Молодой человек, явно не совсем трезвый, ввалился в прихожую; в тот же самый миг из кабинета Квинтона вышел доктор, закрыл за собой дверь и стал надевать перчатки.

— Видеть мистера Квинтона? — переспросил он хладнокровно. — Боюсь, сейчас это некстати. Более того, решительно невозможно. Я не могу никого к нему допустить, поскольку только что дал ему снотворное.

— Да вы не поняли, старина, — возразил юноша в красном платке, пытаясь задушевно ухватить доктора за лацканы пиджака. — Вы ничего не поняли. Мне, знаете ли, позарез нужно. Я...

— Ничего у вас не выйдет, мистер Аткинсон, — произнёс доктор, решительно отпихнув юношу. — Если бы вы умели отменять действие лекарства, я бы изменил своё решение.

Он надел шляпу и шагнул на солнце, присоединившись к двум джентльменам. Это был добродушный низкорослый человечек с крепкой шеей и маленькими усиками, заурядной наружности, но явно знающий толк в своём деле.
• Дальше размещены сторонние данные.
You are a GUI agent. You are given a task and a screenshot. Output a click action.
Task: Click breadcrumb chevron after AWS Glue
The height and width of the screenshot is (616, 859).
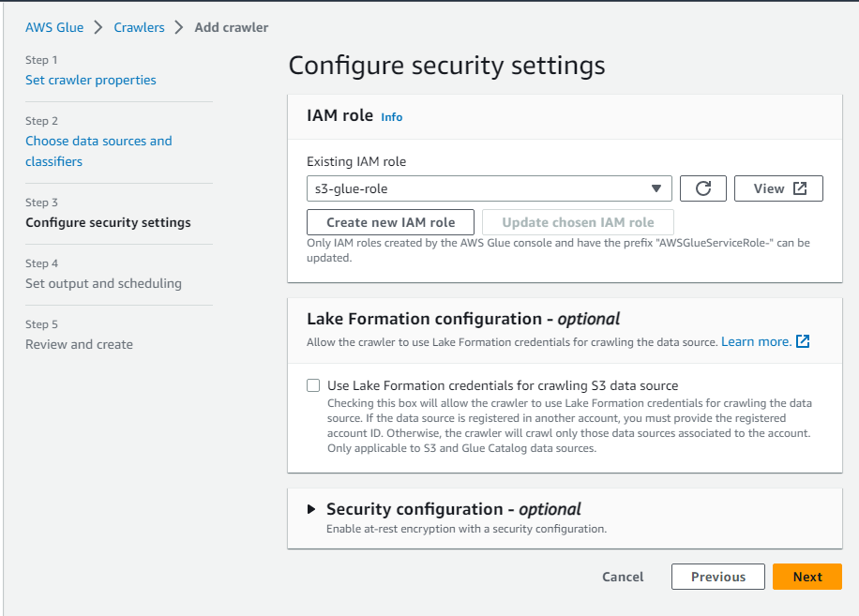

Юноша в котелке, воспитание которого, похоже, ограничивалось умением хватать людей за лацканы, остался стоять у двери, до того ошарашенный, будто его действительно вышвырнули вон; он молча наблюдал за троицей, удалявшейся в глубину сада.
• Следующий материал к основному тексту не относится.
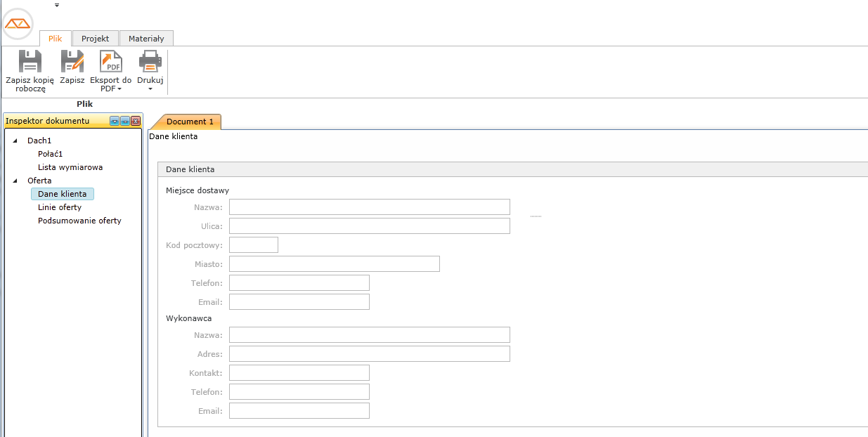This screenshot has width=868, height=437.
Task: Switch to the Materiały ribbon tab
Action: coord(146,39)
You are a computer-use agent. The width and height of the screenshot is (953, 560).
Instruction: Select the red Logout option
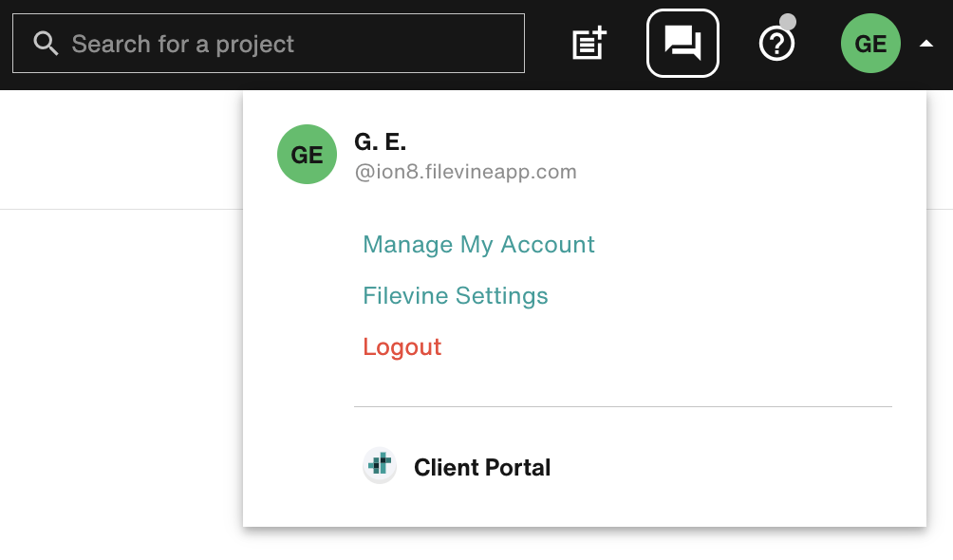402,347
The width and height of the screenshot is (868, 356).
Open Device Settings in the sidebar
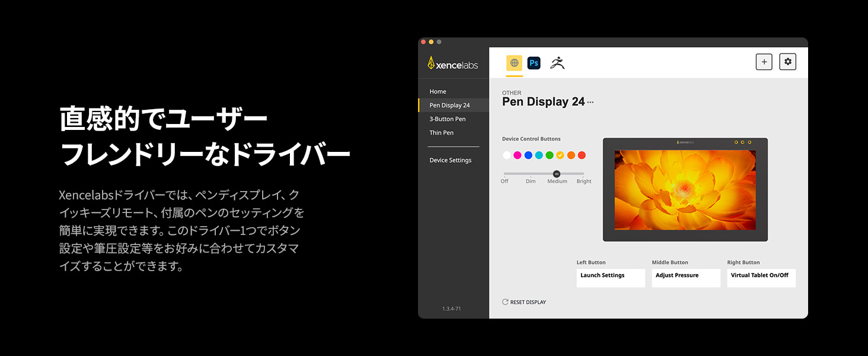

— А я ведь ему откровенно и беззастенчиво соврал, — признался доктор, смеясь. — На самом деле я только через полчаса дам снотворное бедняге Квинтону. Однако я не позволю, чтобы ему докучал этот негодник, которому только одно и нужно — выпросить денег взаймы, причём долг он не вернёт, даже если сможет. Этакий мелкий пакостник, хоть он и брат миссис Квинтон, а она — женщина восхитительная во всех отношениях.

— Да, — подтвердил отец Браун, — она славная.

— Предлагаю погулять в саду, пока этот тип не уберётся восвояси, — продолжал доктор, — а потом я зайду к Квинтону и дам ему лекарство. Без нас Аткинсон к нему не прорвётся, поскольку я запер дверь.

— В таком случае, доктор Харрис, ничто не мешает нам обойти вокруг оранжереи, — предложил Фламбо. — С этой стороны в неё не попасть, однако она стоит того, чтобы её осмотреть, пусть даже и снаружи.

— Да, а я заодно взгляну одним глазком на своего пациента, — рассмеялся врач, — поскольку он имеет обыкновение лежать на тахте в дальнем углу оранжереи, среди этих кроваво-красных пуансеттий; меня бы от такого точно пробрал ужас. А что это вы такое делаете?

Отец Браун приостановился и извлёк из высокой травы, почти полностью скрывавшей находку, необычный кривой восточный нож с изысканной рукоятью из металла и цветных камней.

— Что это? — осведомился священник, неодобрительно разглядывая нож.

— Полагаю, вещь Квинтона, — беспечно отозвался доктор Харрис. — У него в доме полно всяких китайских безделушек. А может, эта штучка принадлежит его безобидному индусу, которого он держит на коротком поводке.

— Что за индус? — поинтересовался отец Браун, не сводя глаз с кинжала, который держал в руке.

— Да какой-то индийский факир, — равнодушно ответил доктор. — Мошенник, понятное дело.

— Вы не верите в магию? — спросил, не поднимая глаз, отец Браун.

— Магия? Чушь! — заявил доктор.

— Какая изысканная вещь! — тихим, задумчивым голосом произнёс священник. — Какие цвета! Вот только форма неподобающая.

— Для чего? — уточнил, тоже вглядевшись, Фламбо.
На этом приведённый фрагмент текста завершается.